Exercise goal
Reproduce exactly the span of lines beginning at the one with "Where should I" and ending at the last line of the data below, omitting pictures.
****************************************
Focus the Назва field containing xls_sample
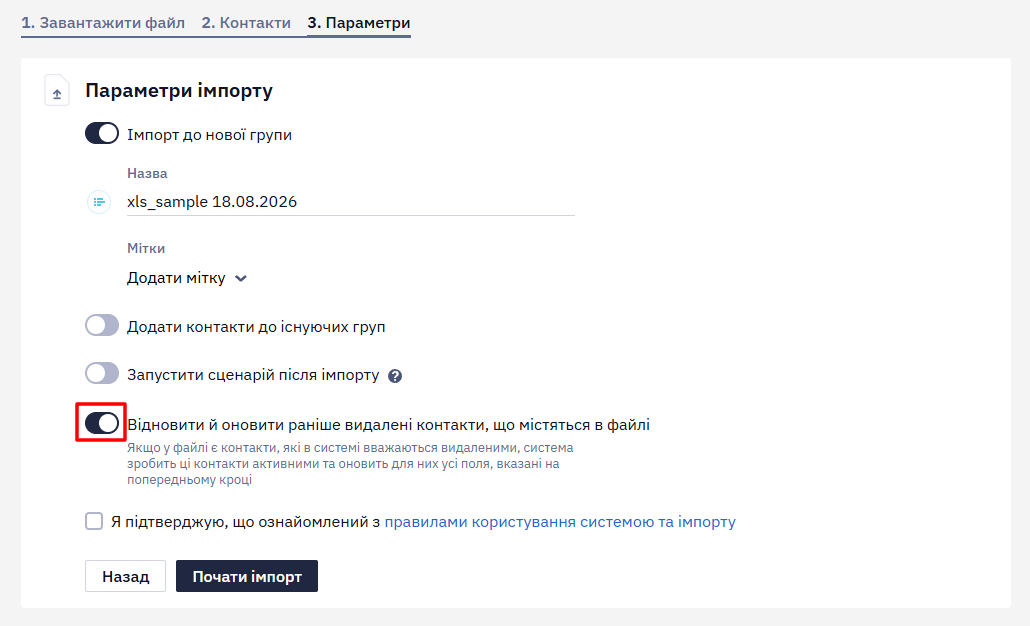Screen dimensions: 1030x626 point(351,202)
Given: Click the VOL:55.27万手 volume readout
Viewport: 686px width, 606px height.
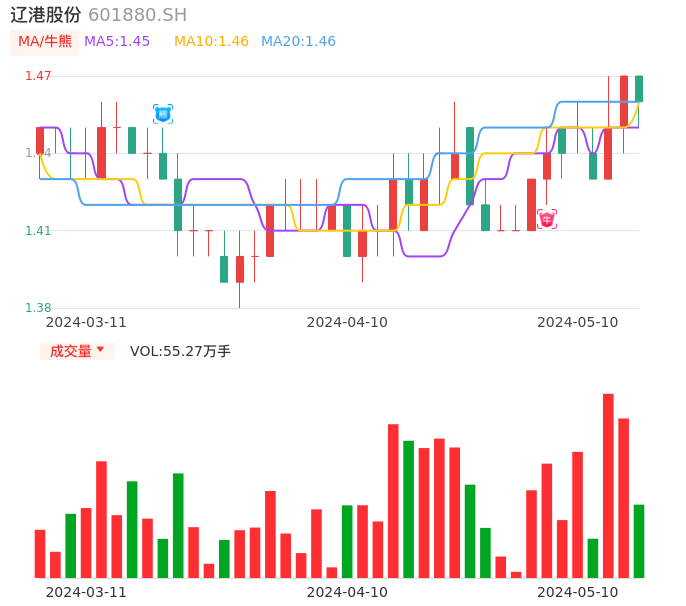Looking at the screenshot, I should [x=180, y=351].
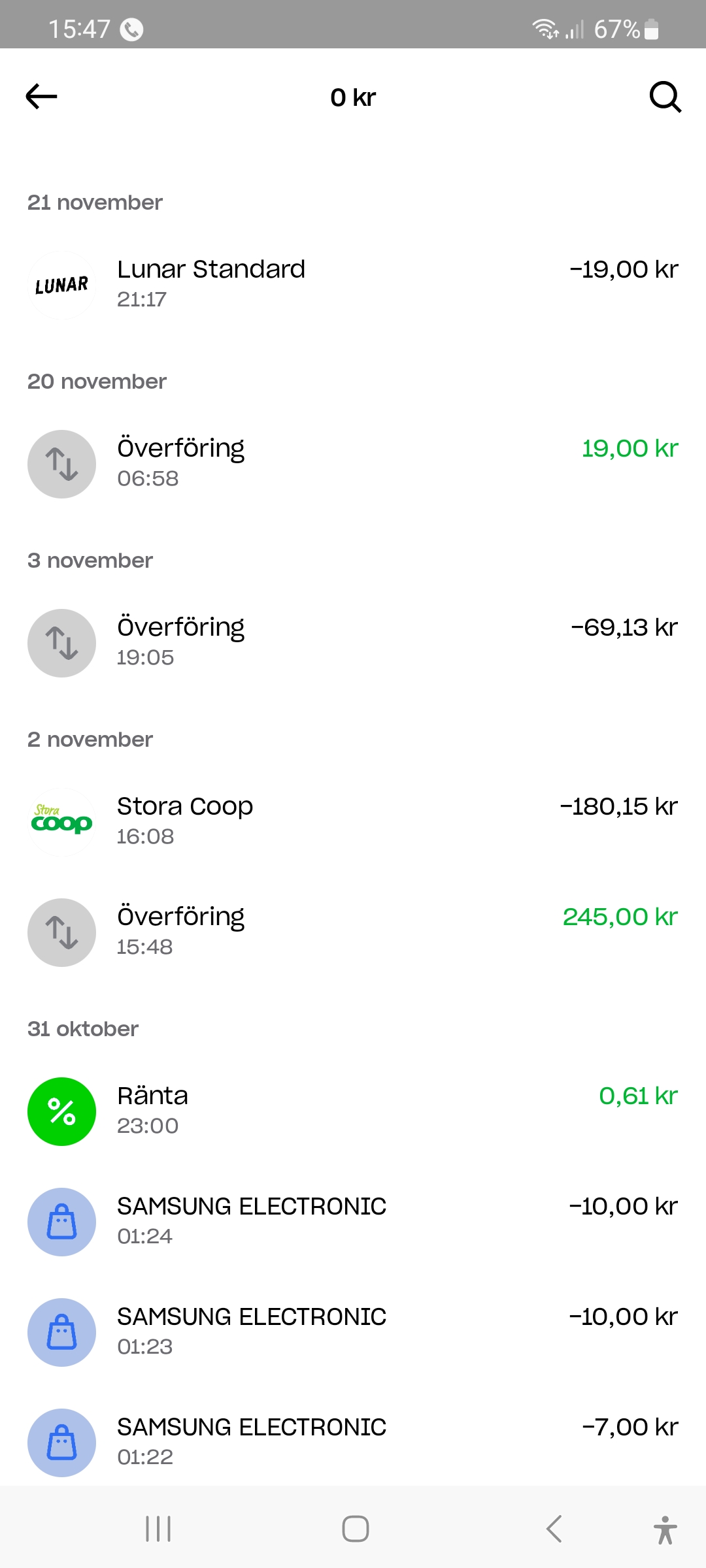Tap the back arrow icon
Image resolution: width=706 pixels, height=1568 pixels.
42,97
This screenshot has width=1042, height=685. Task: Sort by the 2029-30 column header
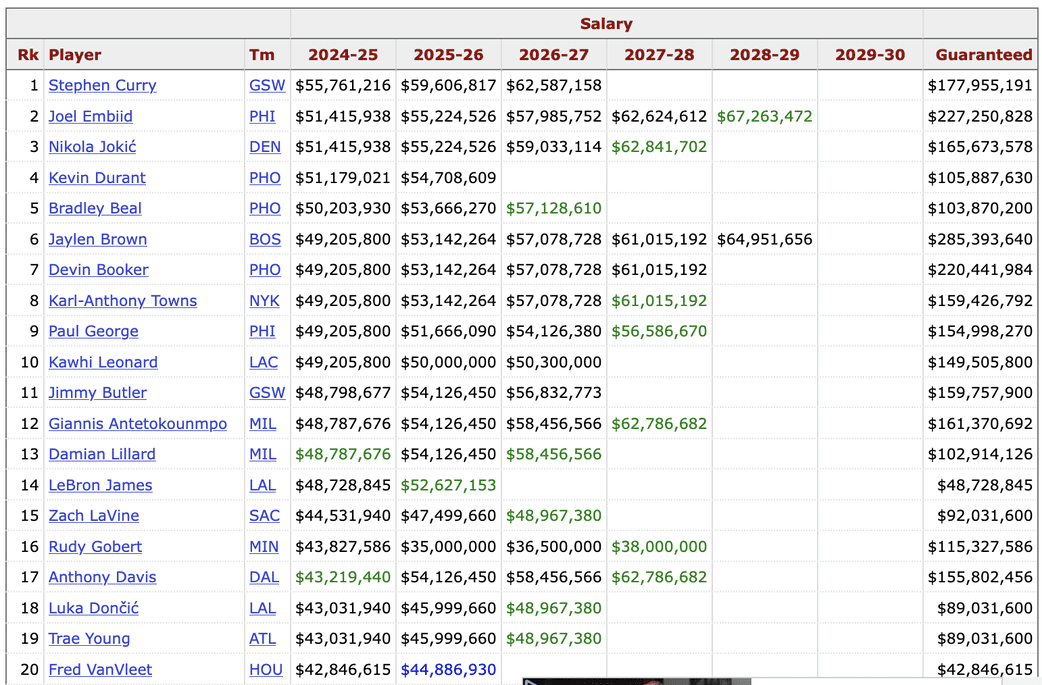click(x=869, y=55)
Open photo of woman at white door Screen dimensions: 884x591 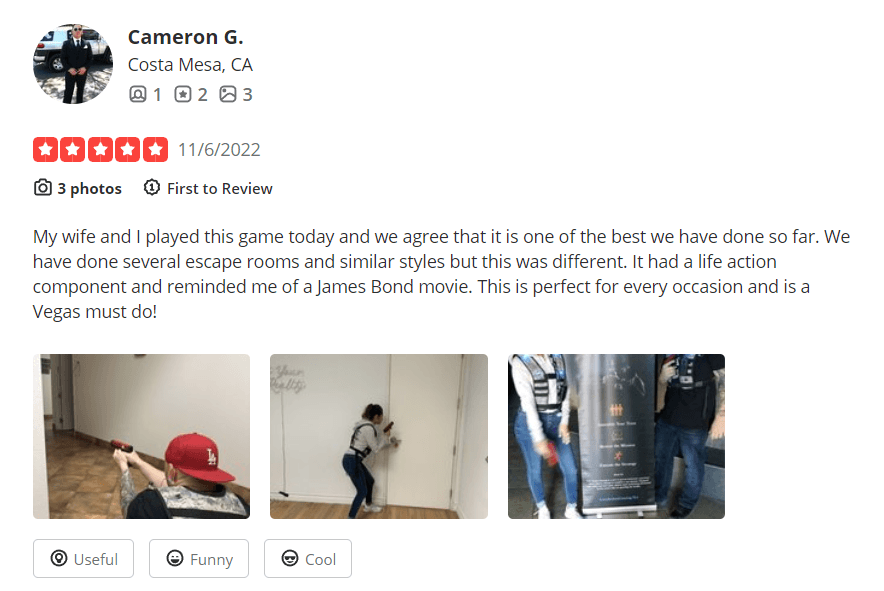pos(379,436)
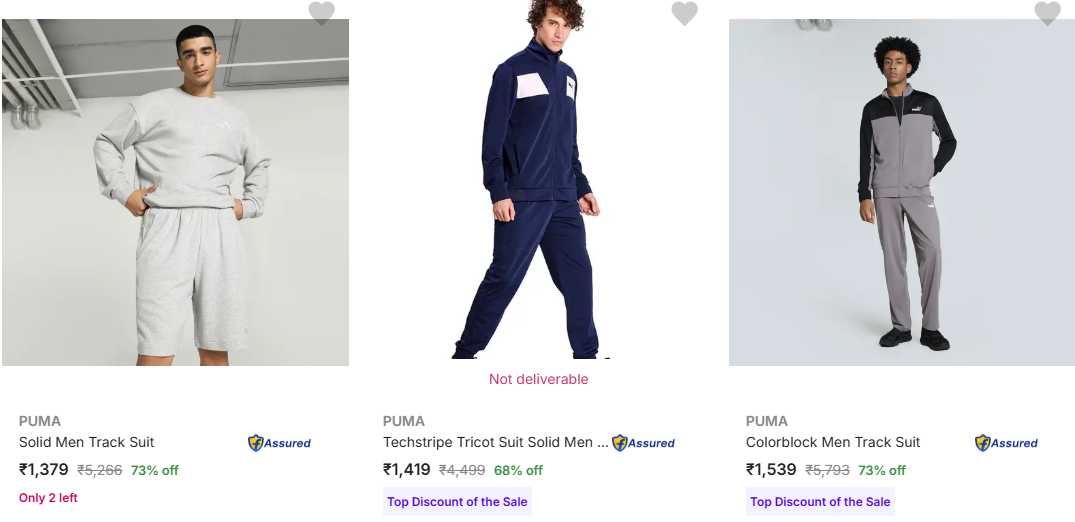The width and height of the screenshot is (1075, 522).
Task: Open Colorblock Men Track Suit title link
Action: pyautogui.click(x=833, y=442)
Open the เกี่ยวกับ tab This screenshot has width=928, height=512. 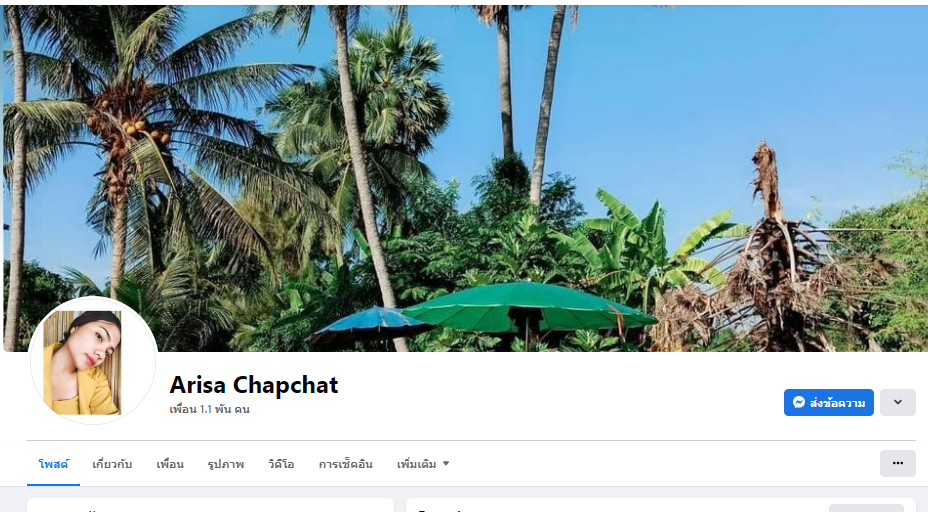[x=112, y=464]
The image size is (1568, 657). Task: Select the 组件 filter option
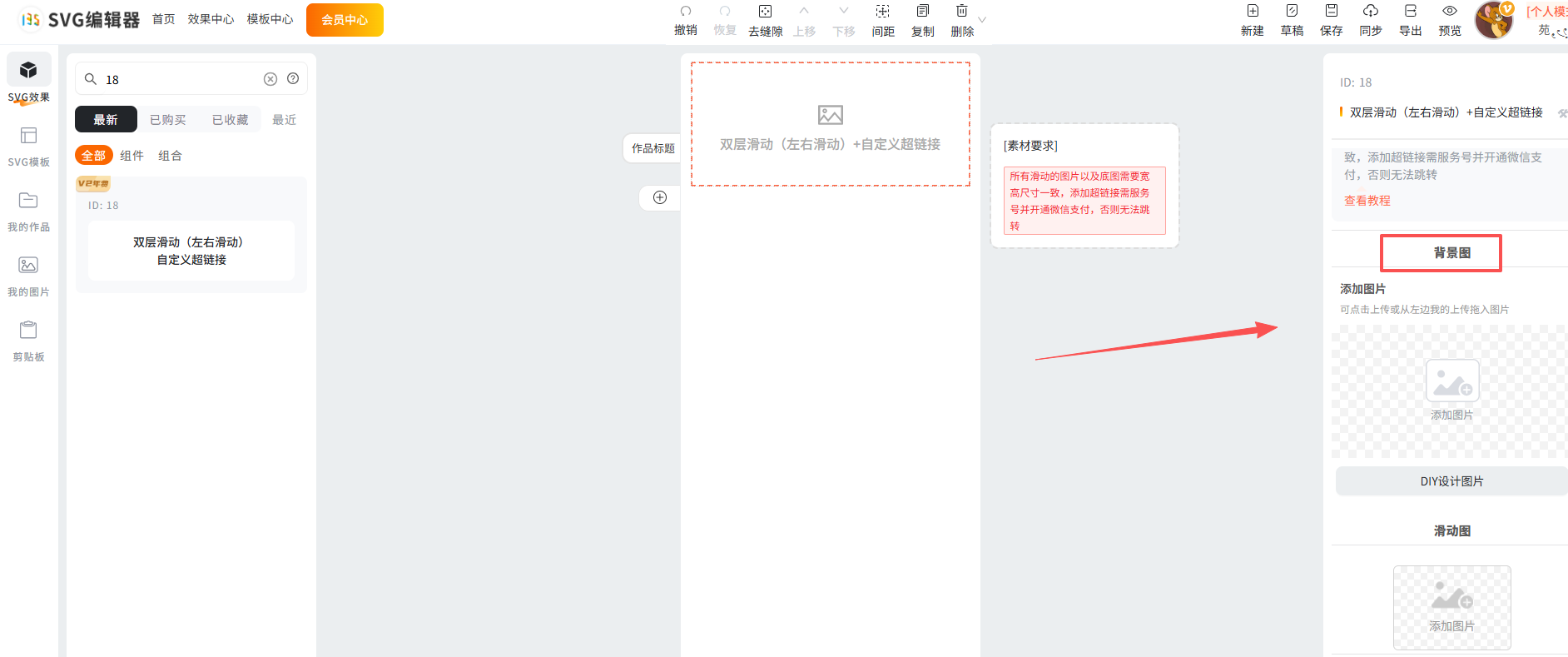point(131,156)
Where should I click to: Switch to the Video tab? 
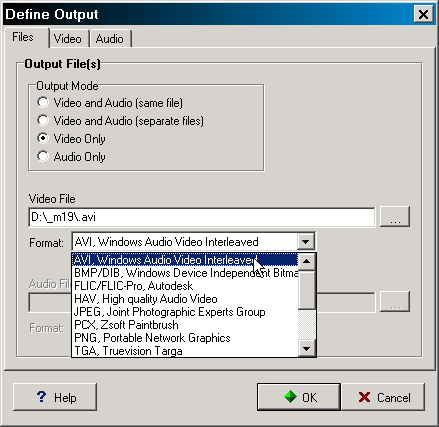point(68,39)
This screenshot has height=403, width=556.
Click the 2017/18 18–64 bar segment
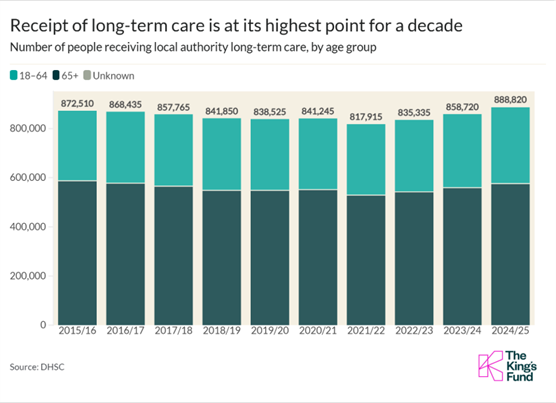[x=174, y=150]
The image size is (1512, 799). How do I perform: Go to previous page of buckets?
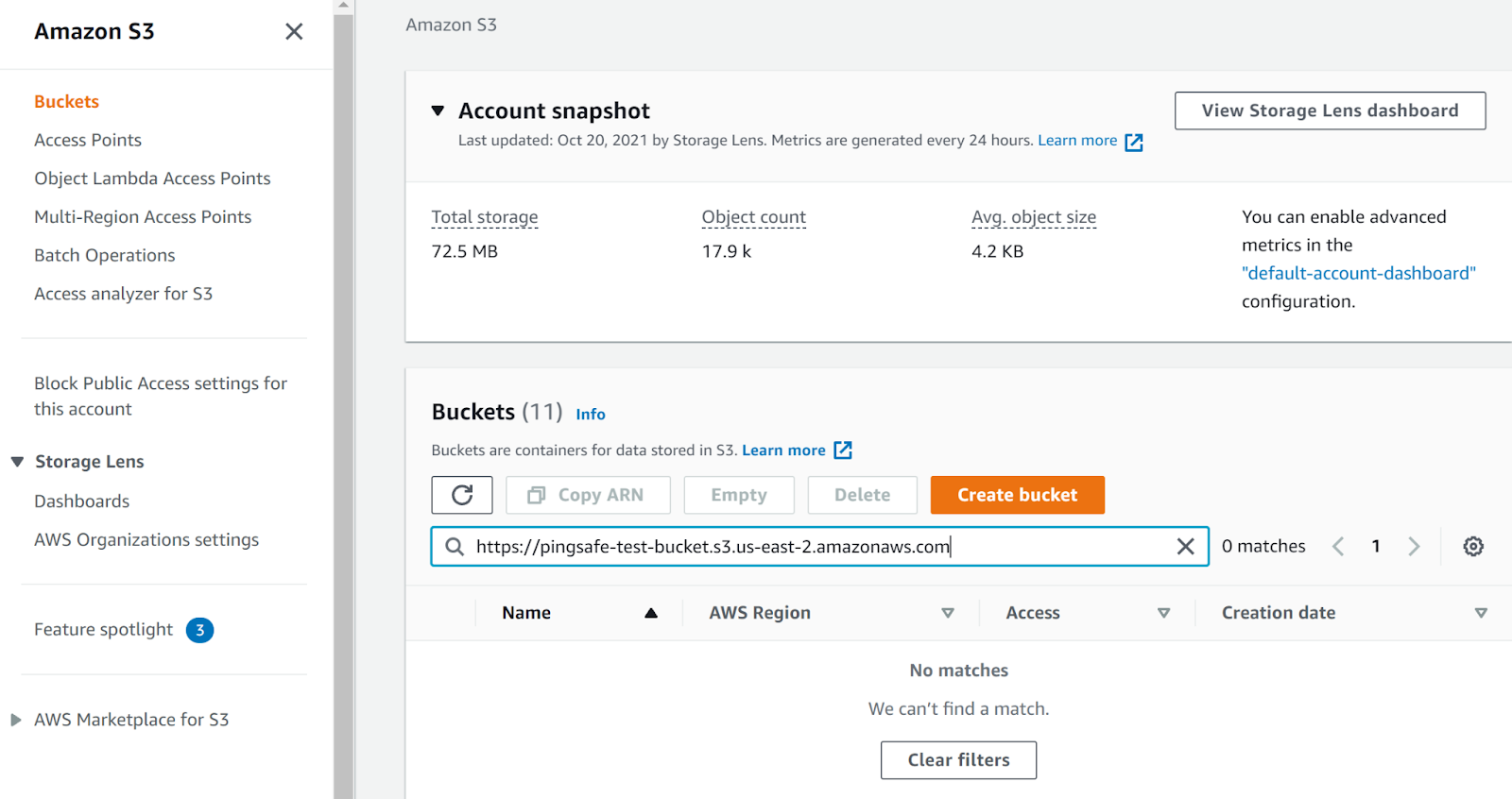click(x=1338, y=547)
****************************************
Answer to this task
Where should I click to: Switch to the Video tab? 
point(68,39)
This screenshot has height=403, width=556.
Click the 2017/18 18–64 bar segment
[x=174, y=150]
The image size is (1512, 799). How do I perform: Go to previous page of buckets?
click(x=1338, y=547)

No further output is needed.